The Principles are a general statement of the fundamental obligations of firms
under the regulatory system and are set out in the Authority’s Handbook.
They derive their authority from the Authority’s rule-making powers as set
out in the Act and reflect the Authority’s statutory objectives.

2.3.
Principle 3 provides:

“A firm must take reasonable care to organise
and control its affairs
responsibly and effectively, with adequate risk management systems.”
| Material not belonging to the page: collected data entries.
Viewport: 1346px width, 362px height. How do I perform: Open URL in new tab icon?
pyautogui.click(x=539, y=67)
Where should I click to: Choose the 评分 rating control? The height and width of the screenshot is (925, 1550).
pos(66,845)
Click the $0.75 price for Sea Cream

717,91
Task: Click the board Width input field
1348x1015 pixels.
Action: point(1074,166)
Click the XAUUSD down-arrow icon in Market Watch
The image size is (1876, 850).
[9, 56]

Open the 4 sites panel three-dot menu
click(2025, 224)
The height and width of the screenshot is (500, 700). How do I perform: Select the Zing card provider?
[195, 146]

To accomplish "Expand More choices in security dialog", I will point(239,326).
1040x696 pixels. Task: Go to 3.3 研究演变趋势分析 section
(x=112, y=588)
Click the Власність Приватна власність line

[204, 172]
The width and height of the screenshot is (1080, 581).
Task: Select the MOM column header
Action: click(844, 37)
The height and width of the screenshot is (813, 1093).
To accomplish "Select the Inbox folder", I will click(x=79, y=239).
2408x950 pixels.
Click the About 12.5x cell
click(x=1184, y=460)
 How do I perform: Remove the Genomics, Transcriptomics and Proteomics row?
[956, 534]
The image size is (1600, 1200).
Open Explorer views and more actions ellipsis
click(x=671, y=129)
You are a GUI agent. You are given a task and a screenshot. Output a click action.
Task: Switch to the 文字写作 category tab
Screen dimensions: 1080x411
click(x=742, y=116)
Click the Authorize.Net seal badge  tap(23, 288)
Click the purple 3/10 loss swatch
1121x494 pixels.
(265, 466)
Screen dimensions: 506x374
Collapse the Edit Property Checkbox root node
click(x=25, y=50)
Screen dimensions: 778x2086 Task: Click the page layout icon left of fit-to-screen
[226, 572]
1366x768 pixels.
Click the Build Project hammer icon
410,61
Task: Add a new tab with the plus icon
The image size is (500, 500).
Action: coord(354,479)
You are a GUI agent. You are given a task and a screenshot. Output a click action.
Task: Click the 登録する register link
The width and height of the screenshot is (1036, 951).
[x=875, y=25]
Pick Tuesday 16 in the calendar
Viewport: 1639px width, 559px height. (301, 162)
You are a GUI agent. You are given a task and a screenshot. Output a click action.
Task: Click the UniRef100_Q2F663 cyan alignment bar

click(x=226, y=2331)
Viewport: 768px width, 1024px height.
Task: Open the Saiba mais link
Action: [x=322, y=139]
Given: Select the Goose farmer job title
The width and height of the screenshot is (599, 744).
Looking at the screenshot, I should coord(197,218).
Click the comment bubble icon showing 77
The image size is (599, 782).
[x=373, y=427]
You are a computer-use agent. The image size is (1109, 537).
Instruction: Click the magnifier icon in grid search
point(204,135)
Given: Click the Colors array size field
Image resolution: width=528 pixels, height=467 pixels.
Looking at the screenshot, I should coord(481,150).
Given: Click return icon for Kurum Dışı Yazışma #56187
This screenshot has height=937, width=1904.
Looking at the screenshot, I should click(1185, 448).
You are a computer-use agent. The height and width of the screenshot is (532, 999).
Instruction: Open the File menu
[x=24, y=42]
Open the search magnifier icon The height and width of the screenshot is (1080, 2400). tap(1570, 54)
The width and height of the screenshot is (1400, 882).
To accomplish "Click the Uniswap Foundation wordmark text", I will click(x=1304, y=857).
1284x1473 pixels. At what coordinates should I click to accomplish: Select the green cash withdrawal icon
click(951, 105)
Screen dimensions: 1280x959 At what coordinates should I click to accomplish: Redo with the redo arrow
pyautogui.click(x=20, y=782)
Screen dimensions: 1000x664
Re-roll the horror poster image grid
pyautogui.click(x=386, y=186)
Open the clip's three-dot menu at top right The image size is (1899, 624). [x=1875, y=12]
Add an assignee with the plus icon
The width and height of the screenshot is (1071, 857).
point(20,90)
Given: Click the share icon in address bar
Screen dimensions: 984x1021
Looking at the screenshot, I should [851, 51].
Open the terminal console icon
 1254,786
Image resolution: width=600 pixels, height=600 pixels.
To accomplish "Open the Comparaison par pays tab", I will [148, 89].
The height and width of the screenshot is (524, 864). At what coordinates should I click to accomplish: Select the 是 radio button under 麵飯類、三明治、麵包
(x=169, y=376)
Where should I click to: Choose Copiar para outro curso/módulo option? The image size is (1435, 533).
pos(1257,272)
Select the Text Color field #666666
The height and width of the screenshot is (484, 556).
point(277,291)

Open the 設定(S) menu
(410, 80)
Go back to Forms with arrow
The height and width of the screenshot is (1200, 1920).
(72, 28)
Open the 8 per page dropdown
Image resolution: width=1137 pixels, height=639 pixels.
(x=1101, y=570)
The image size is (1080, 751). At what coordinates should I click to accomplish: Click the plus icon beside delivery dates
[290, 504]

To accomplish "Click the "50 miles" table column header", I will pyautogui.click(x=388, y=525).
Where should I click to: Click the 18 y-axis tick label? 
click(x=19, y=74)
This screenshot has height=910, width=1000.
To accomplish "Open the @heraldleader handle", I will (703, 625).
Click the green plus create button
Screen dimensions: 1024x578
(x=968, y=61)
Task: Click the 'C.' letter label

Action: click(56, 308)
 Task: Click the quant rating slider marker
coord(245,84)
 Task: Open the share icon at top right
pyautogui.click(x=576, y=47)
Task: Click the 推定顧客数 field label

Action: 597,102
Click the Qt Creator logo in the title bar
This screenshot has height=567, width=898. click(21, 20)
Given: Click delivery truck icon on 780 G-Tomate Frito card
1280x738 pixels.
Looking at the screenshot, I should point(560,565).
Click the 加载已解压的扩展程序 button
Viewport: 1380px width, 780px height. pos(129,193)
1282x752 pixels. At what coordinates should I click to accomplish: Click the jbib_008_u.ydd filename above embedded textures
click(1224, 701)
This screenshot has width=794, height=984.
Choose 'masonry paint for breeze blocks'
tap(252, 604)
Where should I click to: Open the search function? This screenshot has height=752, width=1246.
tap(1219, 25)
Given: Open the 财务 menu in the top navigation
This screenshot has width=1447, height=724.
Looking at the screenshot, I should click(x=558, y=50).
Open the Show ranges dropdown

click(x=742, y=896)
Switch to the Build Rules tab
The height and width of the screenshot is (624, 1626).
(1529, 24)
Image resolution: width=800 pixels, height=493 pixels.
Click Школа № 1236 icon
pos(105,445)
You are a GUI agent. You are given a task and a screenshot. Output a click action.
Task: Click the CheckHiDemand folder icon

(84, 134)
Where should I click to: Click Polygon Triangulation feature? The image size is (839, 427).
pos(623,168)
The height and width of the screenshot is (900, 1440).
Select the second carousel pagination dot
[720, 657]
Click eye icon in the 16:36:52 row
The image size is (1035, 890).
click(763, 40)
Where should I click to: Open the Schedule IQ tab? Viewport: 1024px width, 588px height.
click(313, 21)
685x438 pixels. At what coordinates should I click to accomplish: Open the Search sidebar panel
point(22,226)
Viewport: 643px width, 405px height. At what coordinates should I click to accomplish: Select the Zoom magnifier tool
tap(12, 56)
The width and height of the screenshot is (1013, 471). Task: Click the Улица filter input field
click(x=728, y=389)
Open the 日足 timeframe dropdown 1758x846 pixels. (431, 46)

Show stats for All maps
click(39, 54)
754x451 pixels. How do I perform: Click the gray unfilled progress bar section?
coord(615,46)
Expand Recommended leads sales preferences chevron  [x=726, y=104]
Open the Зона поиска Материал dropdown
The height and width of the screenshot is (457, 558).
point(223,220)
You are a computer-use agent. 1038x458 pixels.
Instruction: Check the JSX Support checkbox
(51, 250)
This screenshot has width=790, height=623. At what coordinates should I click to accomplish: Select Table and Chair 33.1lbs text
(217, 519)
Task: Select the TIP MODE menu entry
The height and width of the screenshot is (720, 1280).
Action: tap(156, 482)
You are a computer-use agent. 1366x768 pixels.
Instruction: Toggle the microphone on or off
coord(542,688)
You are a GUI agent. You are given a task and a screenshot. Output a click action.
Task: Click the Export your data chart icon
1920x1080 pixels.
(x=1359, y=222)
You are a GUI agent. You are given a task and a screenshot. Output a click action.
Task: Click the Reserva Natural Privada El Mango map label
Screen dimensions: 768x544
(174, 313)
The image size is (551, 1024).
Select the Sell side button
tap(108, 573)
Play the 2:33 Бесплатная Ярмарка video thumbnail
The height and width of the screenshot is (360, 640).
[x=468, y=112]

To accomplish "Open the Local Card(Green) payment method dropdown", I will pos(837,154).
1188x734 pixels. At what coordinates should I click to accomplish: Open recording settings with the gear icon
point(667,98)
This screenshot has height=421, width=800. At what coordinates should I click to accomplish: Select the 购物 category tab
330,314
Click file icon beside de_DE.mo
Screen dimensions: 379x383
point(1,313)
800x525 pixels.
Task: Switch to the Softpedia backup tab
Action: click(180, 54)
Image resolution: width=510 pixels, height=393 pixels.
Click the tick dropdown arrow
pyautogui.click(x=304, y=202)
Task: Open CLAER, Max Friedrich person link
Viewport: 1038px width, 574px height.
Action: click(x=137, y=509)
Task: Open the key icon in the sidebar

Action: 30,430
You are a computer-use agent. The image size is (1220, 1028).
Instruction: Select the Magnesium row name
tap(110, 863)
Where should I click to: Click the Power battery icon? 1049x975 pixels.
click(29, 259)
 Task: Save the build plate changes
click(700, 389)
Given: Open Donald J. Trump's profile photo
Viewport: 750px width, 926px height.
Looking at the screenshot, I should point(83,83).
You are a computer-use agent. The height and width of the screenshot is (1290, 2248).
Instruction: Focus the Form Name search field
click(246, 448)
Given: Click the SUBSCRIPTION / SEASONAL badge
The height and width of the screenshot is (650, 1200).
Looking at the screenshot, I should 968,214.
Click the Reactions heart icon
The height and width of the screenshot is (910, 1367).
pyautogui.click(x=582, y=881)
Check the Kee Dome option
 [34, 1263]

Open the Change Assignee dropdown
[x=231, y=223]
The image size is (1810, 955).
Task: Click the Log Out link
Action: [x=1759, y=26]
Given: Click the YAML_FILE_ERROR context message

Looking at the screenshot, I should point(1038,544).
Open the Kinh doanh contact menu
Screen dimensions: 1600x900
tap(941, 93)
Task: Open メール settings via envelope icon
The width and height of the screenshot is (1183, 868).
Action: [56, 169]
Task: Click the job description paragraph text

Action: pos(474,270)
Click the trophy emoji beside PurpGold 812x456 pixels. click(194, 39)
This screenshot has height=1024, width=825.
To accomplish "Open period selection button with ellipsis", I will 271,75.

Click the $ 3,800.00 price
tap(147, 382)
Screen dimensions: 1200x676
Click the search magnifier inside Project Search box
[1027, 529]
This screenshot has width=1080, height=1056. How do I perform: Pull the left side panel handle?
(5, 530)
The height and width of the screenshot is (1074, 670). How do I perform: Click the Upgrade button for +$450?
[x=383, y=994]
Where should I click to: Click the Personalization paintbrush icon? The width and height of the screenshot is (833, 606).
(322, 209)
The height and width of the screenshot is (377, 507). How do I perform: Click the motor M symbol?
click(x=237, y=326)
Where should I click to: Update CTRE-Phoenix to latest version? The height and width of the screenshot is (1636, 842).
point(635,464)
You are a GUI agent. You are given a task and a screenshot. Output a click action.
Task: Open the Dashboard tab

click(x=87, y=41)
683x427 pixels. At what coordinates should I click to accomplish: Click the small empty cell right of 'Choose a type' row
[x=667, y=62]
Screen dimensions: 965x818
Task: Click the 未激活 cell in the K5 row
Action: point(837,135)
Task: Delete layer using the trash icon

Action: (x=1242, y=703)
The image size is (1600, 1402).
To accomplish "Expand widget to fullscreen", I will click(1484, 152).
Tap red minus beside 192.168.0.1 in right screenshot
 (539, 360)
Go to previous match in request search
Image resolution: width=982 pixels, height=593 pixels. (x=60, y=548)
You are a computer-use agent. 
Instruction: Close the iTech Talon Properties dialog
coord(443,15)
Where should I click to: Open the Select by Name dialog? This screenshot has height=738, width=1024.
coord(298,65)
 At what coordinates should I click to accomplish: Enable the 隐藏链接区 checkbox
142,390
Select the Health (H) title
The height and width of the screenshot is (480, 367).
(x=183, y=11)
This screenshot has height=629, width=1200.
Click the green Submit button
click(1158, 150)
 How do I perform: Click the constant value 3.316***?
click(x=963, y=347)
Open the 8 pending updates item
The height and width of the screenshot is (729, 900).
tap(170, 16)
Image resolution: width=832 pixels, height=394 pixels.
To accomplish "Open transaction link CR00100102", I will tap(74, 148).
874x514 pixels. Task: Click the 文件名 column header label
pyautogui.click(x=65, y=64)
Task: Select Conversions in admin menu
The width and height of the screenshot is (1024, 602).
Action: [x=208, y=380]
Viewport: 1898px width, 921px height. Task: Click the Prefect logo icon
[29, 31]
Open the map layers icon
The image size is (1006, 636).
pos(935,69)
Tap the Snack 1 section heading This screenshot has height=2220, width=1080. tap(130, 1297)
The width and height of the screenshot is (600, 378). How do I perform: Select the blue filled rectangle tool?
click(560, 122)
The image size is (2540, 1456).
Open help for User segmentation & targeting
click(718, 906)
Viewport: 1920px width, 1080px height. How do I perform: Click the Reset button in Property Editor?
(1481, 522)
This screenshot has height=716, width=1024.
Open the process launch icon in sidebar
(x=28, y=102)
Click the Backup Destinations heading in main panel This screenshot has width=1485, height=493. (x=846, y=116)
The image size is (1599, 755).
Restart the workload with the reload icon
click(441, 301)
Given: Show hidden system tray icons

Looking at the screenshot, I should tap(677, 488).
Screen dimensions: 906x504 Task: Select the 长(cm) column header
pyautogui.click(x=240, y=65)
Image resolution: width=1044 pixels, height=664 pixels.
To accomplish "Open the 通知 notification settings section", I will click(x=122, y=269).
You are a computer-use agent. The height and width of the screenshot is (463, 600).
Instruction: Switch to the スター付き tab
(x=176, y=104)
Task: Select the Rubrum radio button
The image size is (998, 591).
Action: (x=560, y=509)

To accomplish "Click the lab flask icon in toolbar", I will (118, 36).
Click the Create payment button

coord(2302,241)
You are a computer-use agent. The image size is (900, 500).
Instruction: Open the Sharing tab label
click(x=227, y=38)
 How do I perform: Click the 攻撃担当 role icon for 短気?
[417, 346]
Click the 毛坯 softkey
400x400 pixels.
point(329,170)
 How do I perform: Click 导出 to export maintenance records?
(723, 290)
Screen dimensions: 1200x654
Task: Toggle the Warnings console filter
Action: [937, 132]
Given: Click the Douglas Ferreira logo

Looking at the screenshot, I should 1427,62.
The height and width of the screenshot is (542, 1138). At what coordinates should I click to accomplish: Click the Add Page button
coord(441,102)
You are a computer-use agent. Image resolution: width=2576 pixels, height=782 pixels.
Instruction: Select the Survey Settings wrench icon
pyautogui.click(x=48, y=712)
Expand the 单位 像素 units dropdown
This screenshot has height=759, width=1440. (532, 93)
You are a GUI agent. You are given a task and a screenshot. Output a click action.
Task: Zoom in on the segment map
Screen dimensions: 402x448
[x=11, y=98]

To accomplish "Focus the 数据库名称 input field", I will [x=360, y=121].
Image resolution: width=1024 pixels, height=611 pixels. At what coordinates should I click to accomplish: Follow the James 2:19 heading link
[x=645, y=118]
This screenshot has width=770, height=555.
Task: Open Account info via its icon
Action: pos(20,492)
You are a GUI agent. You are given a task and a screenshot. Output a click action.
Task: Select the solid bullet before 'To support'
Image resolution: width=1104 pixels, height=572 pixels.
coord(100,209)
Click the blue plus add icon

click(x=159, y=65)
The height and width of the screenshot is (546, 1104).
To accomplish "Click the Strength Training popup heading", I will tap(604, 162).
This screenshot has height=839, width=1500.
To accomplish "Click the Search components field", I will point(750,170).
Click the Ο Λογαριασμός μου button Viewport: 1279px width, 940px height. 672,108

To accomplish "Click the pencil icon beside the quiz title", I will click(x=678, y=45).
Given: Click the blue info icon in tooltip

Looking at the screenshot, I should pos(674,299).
European Markets Infrastructure Regulation (EMIR)
2.4.
The European Council agreed that there was a need to substantially improve
the mitigation of counterparty credit risk and that it was important to improve
transparency, efficiency and integrity for derivative transactions. EMIR
imposes requirements on entities that enter into any form of derivative
contract and requires entities that enter such contracts, amongst other things
to report every derivative that they enter into to a trade repository.

2.5.
EMIR Article 9 states:

“Counterparties and CCPs shall ensure that the details of any derivative contract
they have concluded and of any modification or termination of the contract are
reported to a trade repository registered in accordance with Article 55 or
recognised in accordance with Article 77. The details shall be reported no later
than the working day following the conclusion, modification or termination of the
contract.”

Decision Procedure and Penalties Manual (DEPP)

2.6.
Chapter 6 of DEPP, which forms part of the Authority’s Handbook, sets out
the Authority’s statement of policy with respect to the imposition and amount
of financial penalties under the Act. In particular, DEPP 6.5A sets out the five
steps for penalties imposed on firms.

RELEVANT REGULATORY GUIDANCE

The Enforcement Guide

2.7.
The Enforcement Guide sets out the Authority’s approach to exercising its
main enforcement powers under the Act.

2.8.
Chapter 7 of the Enforcement Guide sets out the Authority’s approach to
exercising its power to impose a financial penalty.